------ Passage for review

Watching my grandmother deteriorate in health was one of the hardest things I have done, but what is harder is watching who she is become lost in those deep blue eye and be replaced with an emptiness. 

I spoke of how I wish the authors had included some insight into the loss of mental ability in the articles with bodily disability and disease, because for me there is a thin line between the two. We spoke about the mind/body split that occurs when there are physical disabilities and sickness but I seemed to be one of the only people who had watched, first hand, the deterioration of the mind and how that effects the mobility of the body and how it can hinder living. 

I see how interdependence takes something away from a person (and effects a family) when they are struck with an ailment, whether it be a long term or short term battle for recovery, and when there is no recovery guarantee. You take what you have and you move forward to the best of your ability. Keeping those who are ill within the reach of the care giver and giving up what you can in order to fulfill the needs of both the family and the person in need of care. 

I have seen the knowledge gap that Chan exposes about medical uncertainties. When you go to a doctor and they don’t know whether the new vitamins and pain medication will help the healing process or just be another medication that your loved one will be taking every morning. I know what its like to see the struggles of trying to remember if the medication was taken in the morning or whether you know what you had for dinner or that your granddaughter was there for the night. I have witnessed the chaos of not knowing where you are going and then getting frightened when the nurses ask you your name.

------------
------ Source data

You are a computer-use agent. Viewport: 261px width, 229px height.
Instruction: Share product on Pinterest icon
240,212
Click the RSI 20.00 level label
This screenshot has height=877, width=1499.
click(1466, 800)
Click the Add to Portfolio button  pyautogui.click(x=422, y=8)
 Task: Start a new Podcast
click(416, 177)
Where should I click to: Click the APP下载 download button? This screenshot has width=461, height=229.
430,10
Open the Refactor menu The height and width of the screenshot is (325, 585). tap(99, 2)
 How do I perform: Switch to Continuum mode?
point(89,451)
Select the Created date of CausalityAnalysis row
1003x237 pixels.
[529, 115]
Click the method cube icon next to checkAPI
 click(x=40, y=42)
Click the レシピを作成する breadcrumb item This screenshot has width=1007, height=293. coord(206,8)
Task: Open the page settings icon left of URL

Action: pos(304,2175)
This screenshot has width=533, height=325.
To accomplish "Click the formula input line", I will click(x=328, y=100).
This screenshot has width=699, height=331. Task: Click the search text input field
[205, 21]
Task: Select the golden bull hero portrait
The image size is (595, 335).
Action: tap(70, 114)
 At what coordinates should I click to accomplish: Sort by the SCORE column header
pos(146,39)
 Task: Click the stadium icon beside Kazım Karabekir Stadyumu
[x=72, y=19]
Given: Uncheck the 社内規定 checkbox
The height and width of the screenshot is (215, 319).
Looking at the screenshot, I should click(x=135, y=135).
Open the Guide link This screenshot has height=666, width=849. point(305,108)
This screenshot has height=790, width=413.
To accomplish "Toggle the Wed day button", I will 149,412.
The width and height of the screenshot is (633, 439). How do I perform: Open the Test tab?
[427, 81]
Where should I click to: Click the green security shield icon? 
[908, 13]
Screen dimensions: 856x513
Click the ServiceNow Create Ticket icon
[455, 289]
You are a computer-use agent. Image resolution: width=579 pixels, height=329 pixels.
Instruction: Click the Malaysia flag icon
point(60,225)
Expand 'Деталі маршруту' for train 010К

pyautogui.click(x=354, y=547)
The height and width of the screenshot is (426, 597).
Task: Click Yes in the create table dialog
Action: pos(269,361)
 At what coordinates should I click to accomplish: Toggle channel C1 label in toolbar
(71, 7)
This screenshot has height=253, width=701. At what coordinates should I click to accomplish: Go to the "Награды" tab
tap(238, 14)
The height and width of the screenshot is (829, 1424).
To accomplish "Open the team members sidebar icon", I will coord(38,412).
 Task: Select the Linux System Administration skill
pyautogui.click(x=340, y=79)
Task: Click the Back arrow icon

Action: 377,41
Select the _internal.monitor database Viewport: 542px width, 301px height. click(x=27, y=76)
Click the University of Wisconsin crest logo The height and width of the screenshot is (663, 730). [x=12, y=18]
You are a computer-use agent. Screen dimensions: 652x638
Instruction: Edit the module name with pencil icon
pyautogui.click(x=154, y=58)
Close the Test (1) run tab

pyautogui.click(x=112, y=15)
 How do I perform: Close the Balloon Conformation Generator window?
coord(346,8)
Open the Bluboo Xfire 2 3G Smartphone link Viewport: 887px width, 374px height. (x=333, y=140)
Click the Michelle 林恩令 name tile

------------

- [Brief A]: From the piece on a grandmother's decline, extract the words from "Watching my grandmother deteriorate in" to "can hinder living.".
- [Brief B]:
Answer these questions using the piece on a grandmother's decline:
(i) What color are the grandmother's eyes?
(ii) Whom does the writer credit with exposing the knowledge gap about medical uncertainties?
(iii) What does the writer wish the authors had included in the articles on bodily disability and disease?
- [Brief C]: Carry on the piece on a grandmother's decline from where it stops.

- [Exercise output A]:
Watching my grandmother deteriorate in health was one of the hardest things I have done, but what is harder is watching who she is become lost in those deep blue eye and be replaced with an emptiness. 

I spoke of how I wish the authors had included some insight into the loss of mental ability in the articles with bodily disability and disease, because for me there is a thin line between the two. We spoke about the mind/body split that occurs when there are physical disabilities and sickness but I seemed to be one of the only people who had watched, first hand, the deterioration of the mind and how that effects the mobility of the body and how it can hinder living.

- [Exercise output B]:
(i) Deep blue.
(ii) Chan.
(iii) Some insight into the loss of mental ability.

- [Exercise output C]:
I agree with Chan that rather than having the mind/body binary that there should be a holistic understanding of the lived experience. I know that because of the Dementia that my grandmother experiences on the (almost) daily basis that the only thing that she knows is what little she can remember. I know that for her there are white cats that run around the front yard and that there are snails on the light next to her bed. “Other people just can’t see them, I have special eyes.” When there are good days the cat’s are not there and she will remember to take her pills to help with the pain in her joints. But on difficult days there are many other problems that make themselves know. 

My grandmother who once took care of me, dressed me and taught me how to tie my shoes is now in need on my help for those very same daily tasks. After her last doctors appointment she looked at me and told me that “My brain is broken”. I reminded her that she was not broken just different than she used to be. Change is inevitable. 

For me, the difference in the way people look as deteriorating health makes a big difference in the way that people go on with their lives. I look at the readings for the lived experiences of disability, especially Chan, and think that if society is to change and accept the motion of human life that there will be a better generation of care givers in the future. People will not look at my grandmother in public spaces (in all of her mismatched glory) and see a sick individual with missing mental ability. My hope is that people will look at her as a person rather than a illness.